Allumette: A Fable
- Author: Tomi Ungerer
- Publication date: 1974

= Allumette: A Fable =

Book by Tomi Ungerer

Allumette; A Fable, with Due Respect to Hans Christian Andersen, the Grimm Brothers, and the Honorable Ambrose Bierce, by Tomi Ungerer, was originally published in 1974. It is a "reimagining" of "The Little Match Girl" by Hans Christian Andersen. The book's extended title references Andersen, for "The Little Match Girl", as well as fairy tale authors the Brothers Grimm, and satirist Ambrose Bierce. The book was initially published in 1974, and carried in the United States by Parents' Magazine Press and Scholastic, both bargain retailers. It was also briefly reprinted in 1986, but has since gone out of print again.

== Plot synopsis ==

Unlike the Anderson tale, the book's heroine, Allumette, does not die a death in the cold. Rather, she gets everything she has ever wished for—and uses the power of that original wish to effect the betterment of society as a whole.

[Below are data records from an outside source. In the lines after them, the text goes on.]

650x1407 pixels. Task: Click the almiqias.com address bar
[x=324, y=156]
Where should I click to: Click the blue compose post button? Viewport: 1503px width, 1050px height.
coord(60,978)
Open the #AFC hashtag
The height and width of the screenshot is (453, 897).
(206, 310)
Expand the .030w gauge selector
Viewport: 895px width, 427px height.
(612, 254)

Ungerer's illustrations help form the world of Allumette, who lives in a dump surrounded by abandoned cars and playful rats. This stands in contrast with illustrations of the wealthy and powerful, shown pampered and with material possessions beyond rationality. Both in illustrative style and tone, the book is reminiscent of Maurice Sendak, particularly the books In The Night Kitchen and We Are All in the Dumps with Jack and Guy.

==Excerpt==
The book begins as such:

Summer and winter, spring and fall,

Allumete dressed in rags.

She had no home. She had no parents.